Bush Triangulates the Gas Tax

As loyal readers of this blog know by now (I'm talking about you, Mom), I've got a soft spot for gas taxes. In fact, I'm pretty convinced that America needs a higher gas tax, phased in over several years (so the working poor can adjust their driving habits). Over the past few weeks, I've noted that various conservative Republicans have also endorsed this plan (although none of them are actual politicians, just pundits). Now others are noticing the trend as well:

N. Gregory Mankiw, former chairman of the Council of Economic Advisers in the Bush White House, suggested raising energy taxes in an Oct. 20 op-ed in the Wall Street Journal, and former Fed Chairman Alan Greenspan talked it up in late September. Harvard's Martin Feldstein and Weekly Standard contributing editor Irwin Stelzer like the idea, too. Dan Gross took note of this unexpected GOP trend in an Oct. 8 New York Times column ("Raise the Gasoline Tax? Funny, It Doesn't Sound Republican").

Here's my dream scenario: Bush wakes up, and realizes that he has two years to rescue his historical legacy. But he's in luck. All he has to do is imitate Bill Clinton. Clinton's political strategy could be summarized in a single word: triangulation. He was the vertice somewhere in between Newt Gingrich and The Nation. Bush should pull a similar stunt, and wedge himself in the uncomfortable space between Nancy Pelosi and Sam Brownback.

────────

▸ Instruction
Extend the blog post on Bush and the gas tax, picking up right after its last sentence.

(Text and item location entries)

────────

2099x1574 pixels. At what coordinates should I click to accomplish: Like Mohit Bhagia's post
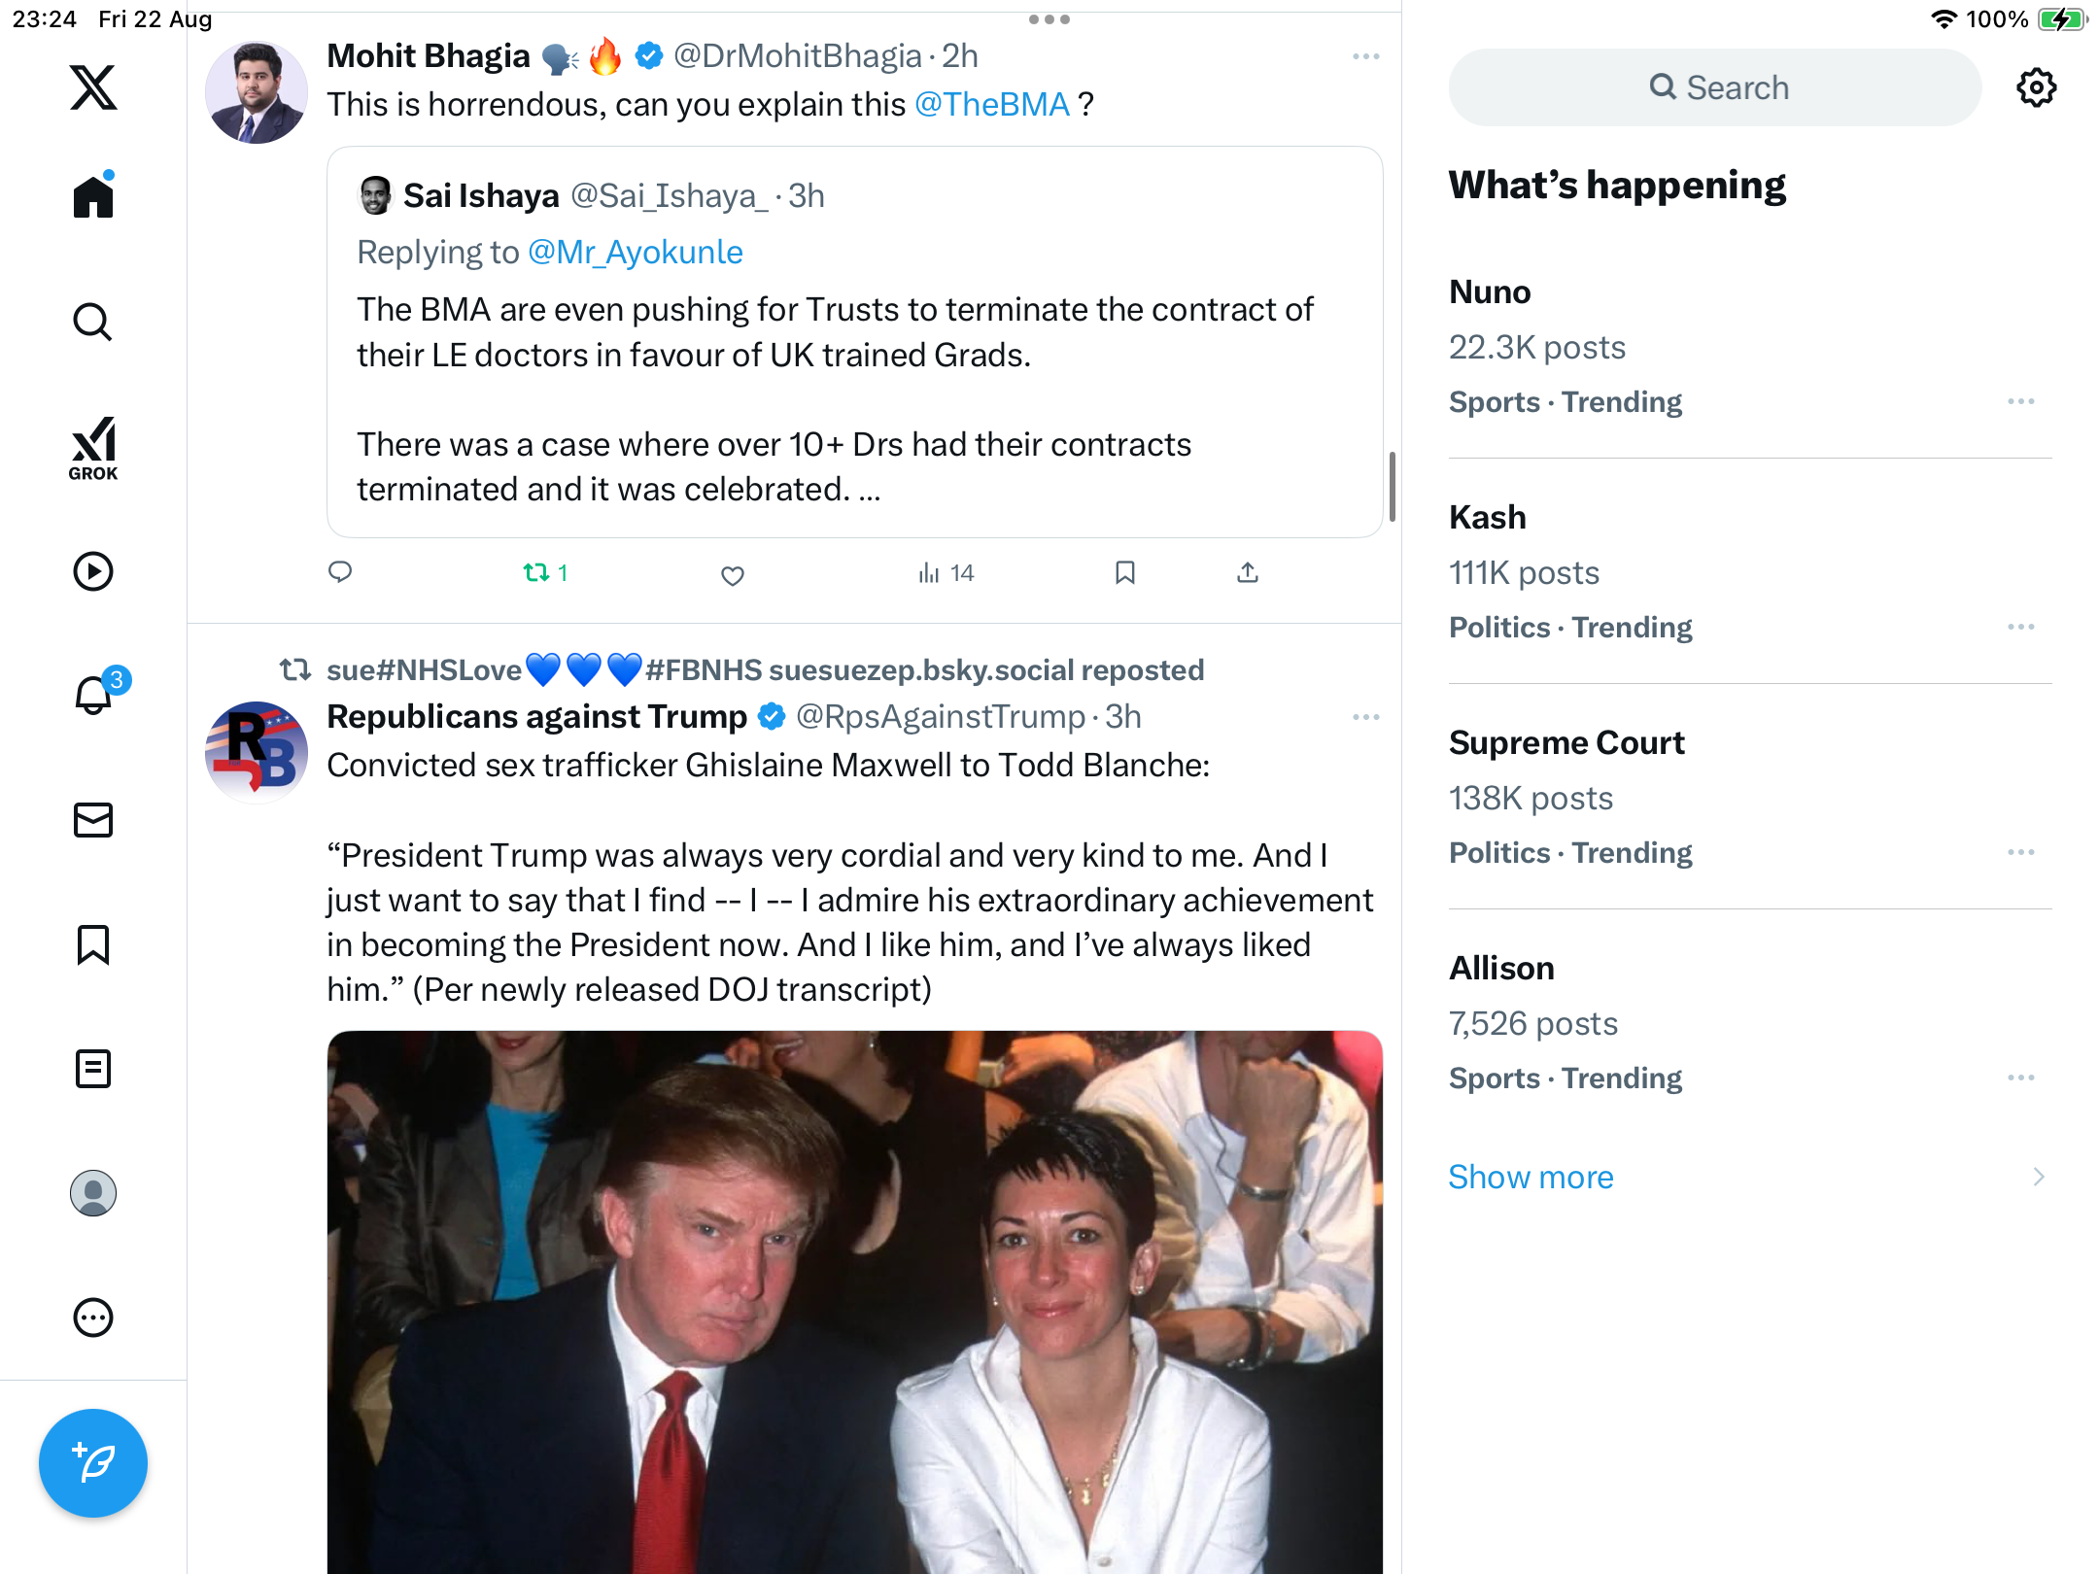click(733, 575)
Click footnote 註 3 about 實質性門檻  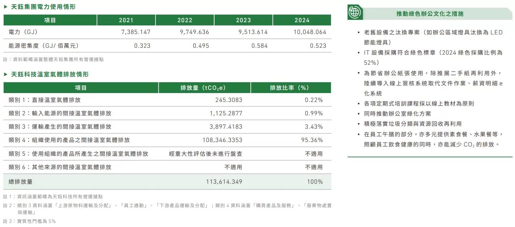tap(30, 221)
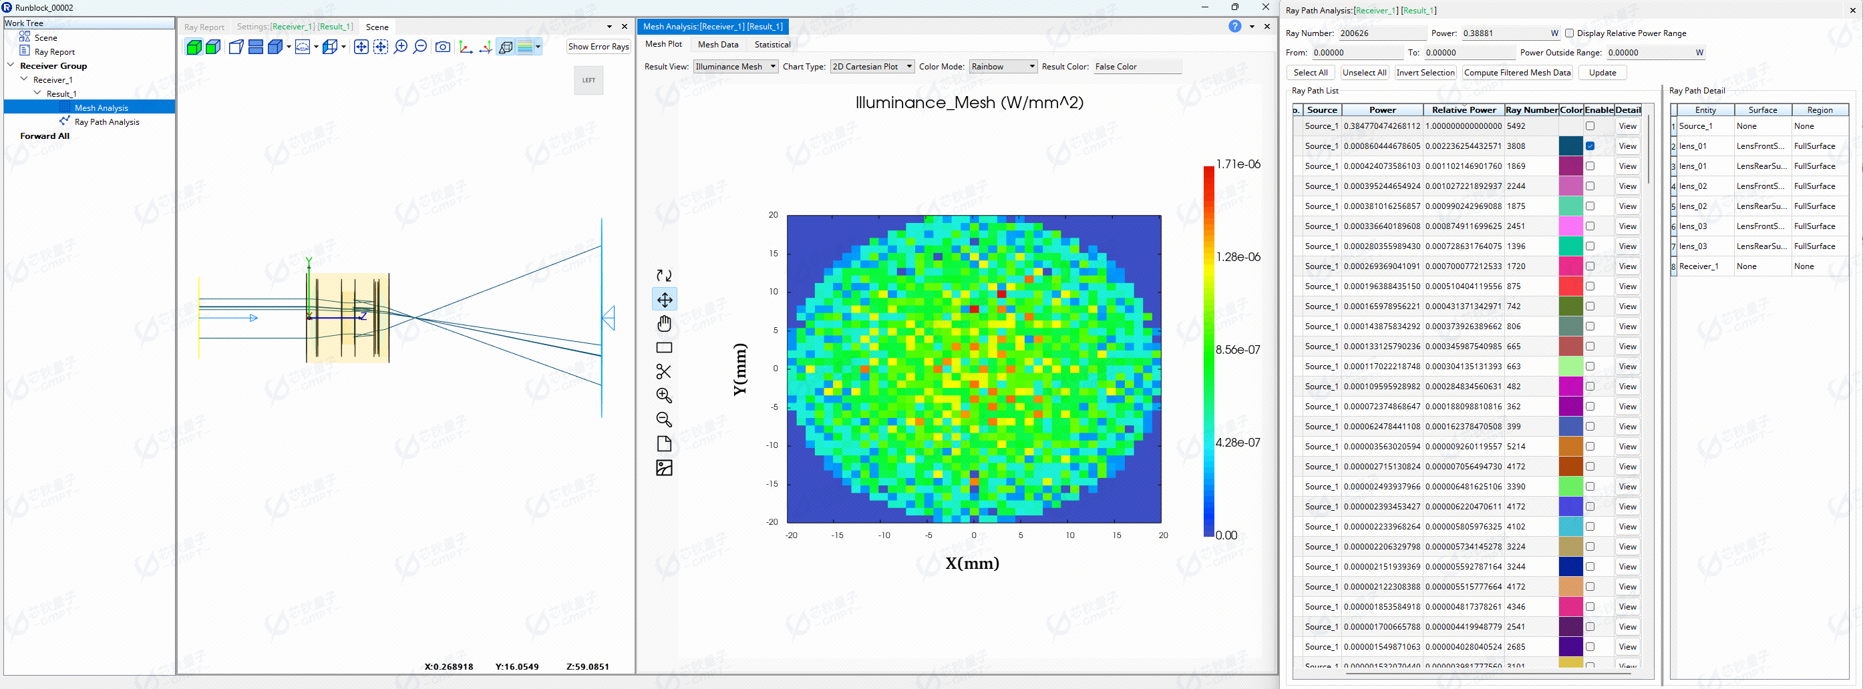
Task: Select Ray Path Analysis in Work Tree
Action: 107,122

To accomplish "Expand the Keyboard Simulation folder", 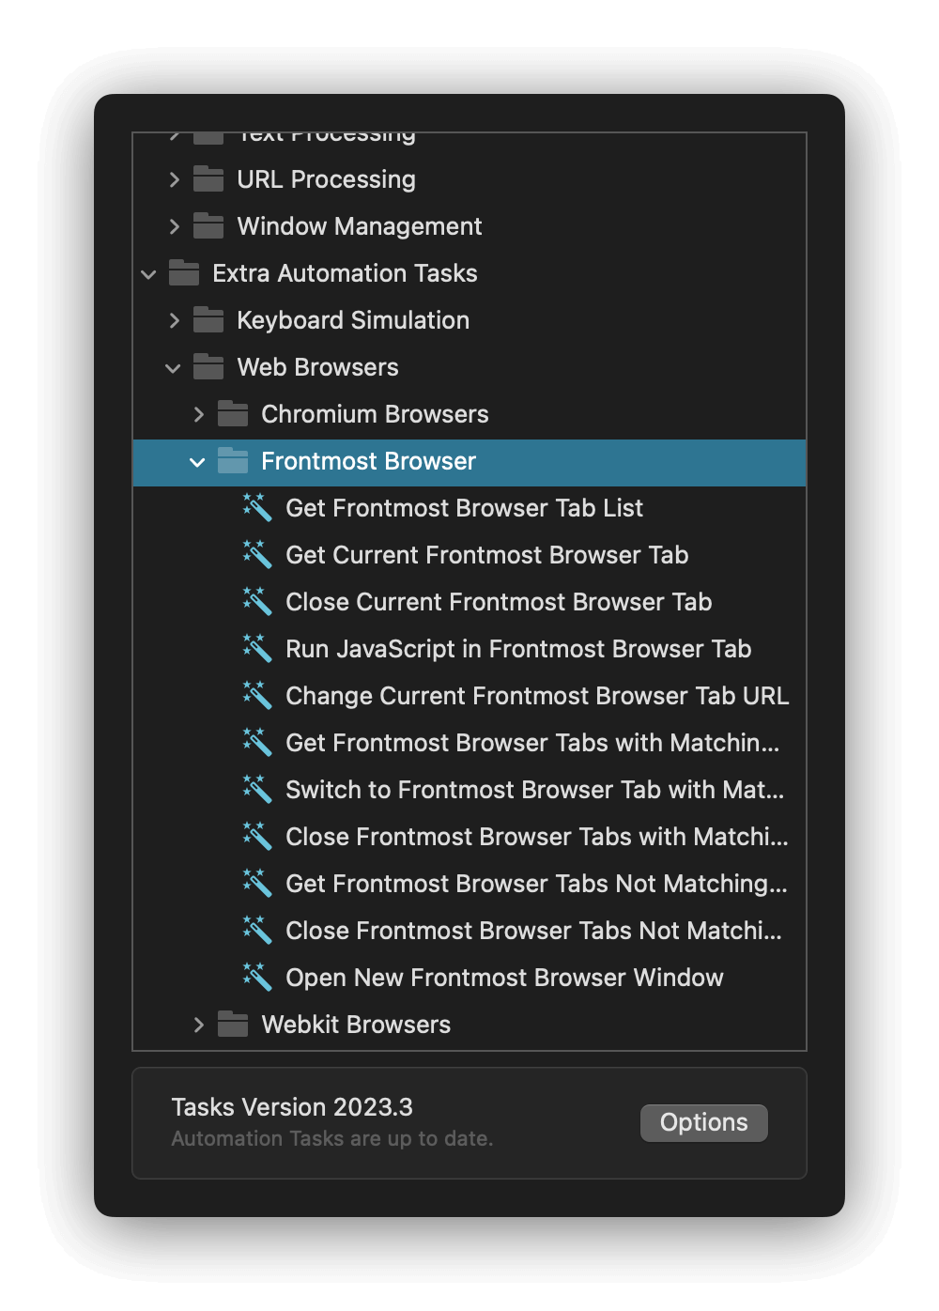I will tap(175, 320).
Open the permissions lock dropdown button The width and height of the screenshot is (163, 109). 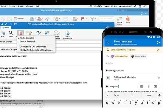click(x=21, y=33)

────────

▸ Answer to this task
The first thing Bush can triangulate is a gas tax. The Republican elite are already excited about the idea, and conservatives are supposed to prefer consumption taxes to income taxes. Lord knows the Democrats love the idea. So why not broker some sort of tax compromise? David Frum, Bush's former speechwriter, proposed just such a plan in the WSJ yesterday:

The president has likewise denounced America's "addiction to oil" and often presented nuclear power as a crucial element of an ideal energy policy. What if he baited the Democrats with some kind of energy tax (or, better, a carbon tax -- which exempts nuclear-generated energy) in exchange for permanent cuts in taxes on work, savings and investment. "Tax waste, not work" is not a bad slogan.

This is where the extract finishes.